N’est-il pas temps de les dénoncer au quotidien et de les convoquer publiquement à un débat d’idées qu’ils esquivent en considérant comme attaque ad-hominen ce qui n’est que le dévoilement critique des contradictions internes personnelles  et des confusions  dans lesquels ils se sont empêtrés  ?

 N’est-il pas essentiel de réfuter conceptuellement   leurs argumentations spécieuses  lorsqu’ils entreprennent de tisser leur toile de perdition en  diffusant  à grand renfort de pompe verbale et de démagogie  les écrans de fumée destinés à égarer les populations ?

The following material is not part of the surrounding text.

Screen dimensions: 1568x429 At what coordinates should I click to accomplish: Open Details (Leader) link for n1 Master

Dans sa publication de ce jour, le quotidien français Libération souligne les raisons profondes de l'insurrection populaire burkinabé contre l'ancien régime. « Lasse de la corruption de l’ancien régime et désireuse de changement, la rue burkinabé avait chassé le président Blaise Compaoré le 31 octobre dernier parce qu’il souhaitait modifier la Constitution pour se maintenir au pouvoir, après 27 années de règne. ». Et Jeune-Afrique montre que Michel Kafando  a été choisi pour piloter la transition en tant que président intérimaire parce que selon un leader de l’opposition  "Son programme, c'est exactement ce que les gens attendent parce qu’il  allait droit sur les problèmes de corruption et d'impunité. Il est extraordinairement en phase avec les attentes de la révolution", a-t-il poursuivi. JA 17-11-2014.

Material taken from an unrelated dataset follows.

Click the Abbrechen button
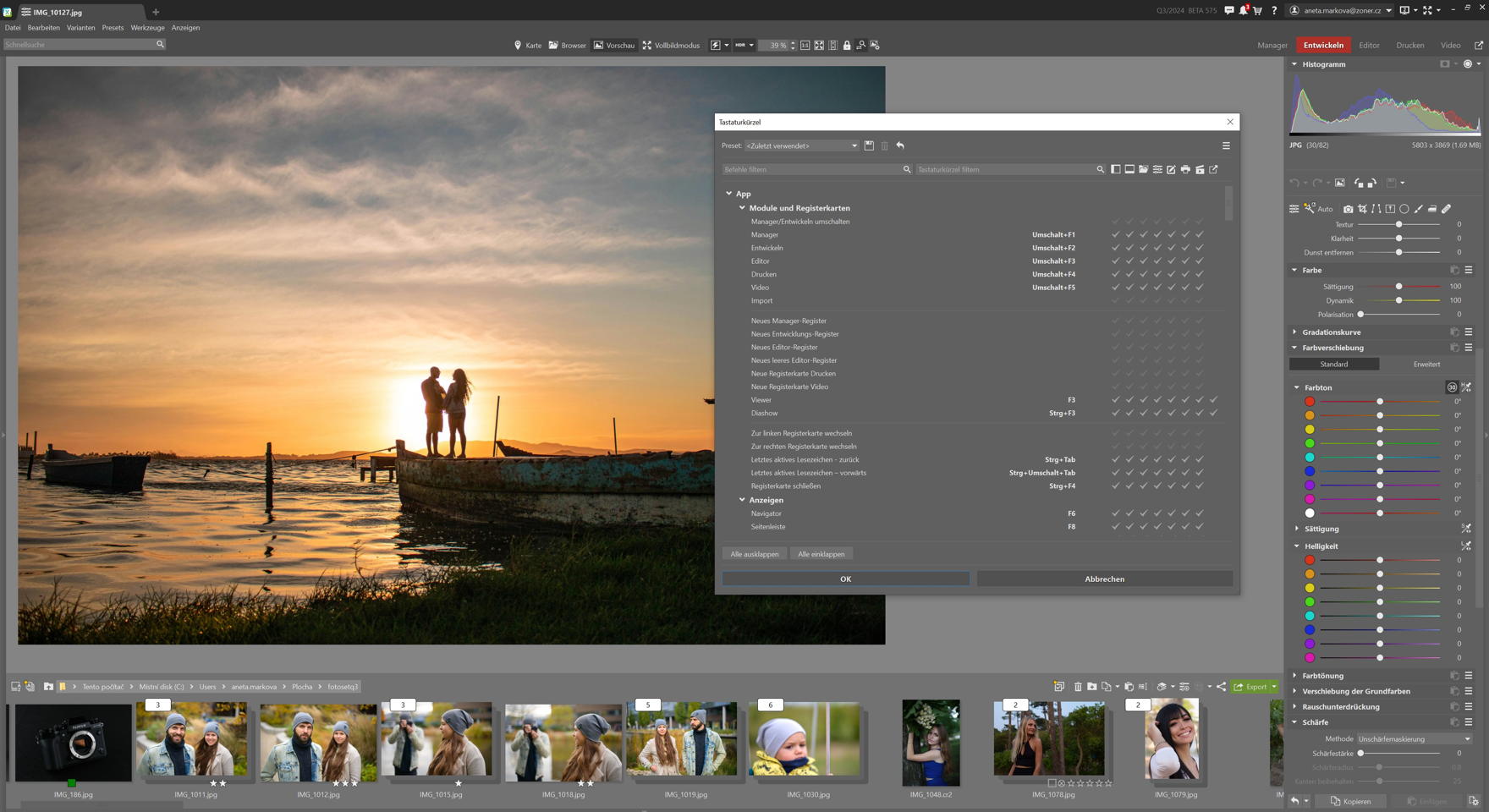1489x812 pixels. click(1104, 579)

Les prétendus philodoxes et analystes politiques auto-proclamés, qui n'ayant  pas compris cette évidence, avancent des raisons farfelues tels la "burkinité" version burkinabé de « l’ivoirité » et autres billevesées sorties de leur imagination délirante doivent être pris pour ce qu'ils sont: des imposteurs qui n’arrêteront pas le cours de l’histoire avec les digues ridicules et dérisoires de la rhétorique creuse et des sophismes sulfureux !

En Afrique, la critique des Pouvoirs que la démocratie exige doit donc se doubler d’une vigilance critique envers les intellectuels organiques  et les analystes politiques « autoproclamés ». Cette vigilance est un scalpel protecteur indispensable pour la simple raison que l’intellectuel africain bénéficie, plus qu’ailleurs, de l’aura que lui confère le privilège de la science et de la connaissance des codes secrets du monde contemporain. Bien souvent,  il les utilise pour égarer les populations, conforter sa position de classe et servir ses intérêts strictement personnels. C’est ainsi qu’un « intellectuel » organique est capable, à contre-courant des valeurs démocratiques, de condamner l’attitude exemplaire du peuple burkinabé et de déplorer l’éviction de Blaise Compaoré.